Chris Lowes, Head of Operations at Oxford United in the Community, said: “This is a major step for the charity. Having such a popular and engaging figure like James on-board will help us elevate the profile of Oxford United in the Community and empower us to deliver more results. We can’t wait to work with him and know his patronage and contribution will strengthen our cause.”
Greig Box Turnbull, Vice Chair of Trustees of Oxford United in the Community, added: “We wanted to appoint someone who understands the club, our community and the importance of the work the charity does. Plus, someone with an affinity for the club, fans and charity and who could help raise our profile. Beano was the obvious choice. He is a real role model who inspires so many in our community. When we spoke to James he jumped at the chance, which demonstrates his passion for Oxford.”

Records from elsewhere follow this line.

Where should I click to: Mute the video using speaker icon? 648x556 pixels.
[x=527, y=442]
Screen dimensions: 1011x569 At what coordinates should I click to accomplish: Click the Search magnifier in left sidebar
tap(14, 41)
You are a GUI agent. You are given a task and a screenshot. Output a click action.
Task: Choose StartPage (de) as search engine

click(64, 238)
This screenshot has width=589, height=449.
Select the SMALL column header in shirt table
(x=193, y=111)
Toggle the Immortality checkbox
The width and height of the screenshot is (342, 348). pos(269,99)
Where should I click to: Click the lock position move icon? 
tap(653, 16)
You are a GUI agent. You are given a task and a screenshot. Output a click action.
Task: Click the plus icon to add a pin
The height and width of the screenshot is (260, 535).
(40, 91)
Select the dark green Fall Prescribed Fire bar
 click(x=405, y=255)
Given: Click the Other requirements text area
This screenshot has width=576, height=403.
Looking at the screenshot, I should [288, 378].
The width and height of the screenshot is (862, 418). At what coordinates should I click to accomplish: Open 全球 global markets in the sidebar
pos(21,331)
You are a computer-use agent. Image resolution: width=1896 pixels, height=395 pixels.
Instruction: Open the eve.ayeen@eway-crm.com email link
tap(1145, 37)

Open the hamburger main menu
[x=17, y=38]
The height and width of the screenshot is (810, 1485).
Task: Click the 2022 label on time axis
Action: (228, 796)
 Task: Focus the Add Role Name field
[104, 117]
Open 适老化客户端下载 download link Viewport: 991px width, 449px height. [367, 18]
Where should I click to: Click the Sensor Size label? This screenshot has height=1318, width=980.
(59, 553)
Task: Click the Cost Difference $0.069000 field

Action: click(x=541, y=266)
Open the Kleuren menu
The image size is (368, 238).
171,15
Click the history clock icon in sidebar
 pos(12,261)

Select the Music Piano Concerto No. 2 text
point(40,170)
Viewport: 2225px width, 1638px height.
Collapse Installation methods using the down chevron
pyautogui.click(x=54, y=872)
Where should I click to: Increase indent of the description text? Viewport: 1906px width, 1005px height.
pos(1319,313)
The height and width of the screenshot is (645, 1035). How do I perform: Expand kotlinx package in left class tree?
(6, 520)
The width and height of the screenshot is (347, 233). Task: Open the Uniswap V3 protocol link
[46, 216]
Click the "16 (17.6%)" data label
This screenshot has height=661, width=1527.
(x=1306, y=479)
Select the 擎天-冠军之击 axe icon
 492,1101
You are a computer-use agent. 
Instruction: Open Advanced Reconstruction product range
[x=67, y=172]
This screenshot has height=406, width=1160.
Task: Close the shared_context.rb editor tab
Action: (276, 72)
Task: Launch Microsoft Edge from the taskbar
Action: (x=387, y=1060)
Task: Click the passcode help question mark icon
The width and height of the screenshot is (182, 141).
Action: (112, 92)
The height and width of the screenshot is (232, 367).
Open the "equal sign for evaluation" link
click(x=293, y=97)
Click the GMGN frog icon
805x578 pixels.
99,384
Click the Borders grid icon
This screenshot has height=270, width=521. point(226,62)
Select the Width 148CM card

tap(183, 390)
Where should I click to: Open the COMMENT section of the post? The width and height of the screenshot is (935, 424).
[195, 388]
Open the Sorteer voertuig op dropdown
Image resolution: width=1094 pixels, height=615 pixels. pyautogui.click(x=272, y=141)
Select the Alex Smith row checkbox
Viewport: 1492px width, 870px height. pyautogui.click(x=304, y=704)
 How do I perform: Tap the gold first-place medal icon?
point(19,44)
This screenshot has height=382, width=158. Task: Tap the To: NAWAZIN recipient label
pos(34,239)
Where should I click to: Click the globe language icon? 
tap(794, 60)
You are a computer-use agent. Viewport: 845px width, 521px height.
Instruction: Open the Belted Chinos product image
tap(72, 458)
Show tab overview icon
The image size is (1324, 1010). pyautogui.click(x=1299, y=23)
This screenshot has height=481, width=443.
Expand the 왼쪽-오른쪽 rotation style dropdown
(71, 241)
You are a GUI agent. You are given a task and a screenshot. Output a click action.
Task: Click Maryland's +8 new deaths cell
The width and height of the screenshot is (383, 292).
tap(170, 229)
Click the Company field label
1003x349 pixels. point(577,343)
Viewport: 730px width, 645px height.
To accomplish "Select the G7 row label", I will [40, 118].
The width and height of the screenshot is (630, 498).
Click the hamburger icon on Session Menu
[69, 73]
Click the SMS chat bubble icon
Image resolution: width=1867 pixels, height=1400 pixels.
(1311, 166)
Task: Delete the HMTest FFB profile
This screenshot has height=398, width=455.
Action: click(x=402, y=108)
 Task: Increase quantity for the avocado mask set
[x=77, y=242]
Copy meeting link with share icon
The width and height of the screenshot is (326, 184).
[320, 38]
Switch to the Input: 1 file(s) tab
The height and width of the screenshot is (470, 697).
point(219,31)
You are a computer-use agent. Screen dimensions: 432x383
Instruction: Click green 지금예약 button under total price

James joined fellow United legend Peter Rhoades-Brown as a Patron of Oxford United in the Community. Rosie was one of the pioneers of the community football initiatives in the late 1980’s which became the football charities of today.
Oxford United in the Community’s coaching staff deliver programmes in nursery and primary schools across Oxfordshire. They are qualified not only in football coaching, but in teaching interventions including Real PE, which focuses on the development of agility, balance and coordination, healthy competition and cooperative learning. The charity also delivers the popular Manor Club to the over 50’s to help tackle isolation in the older community.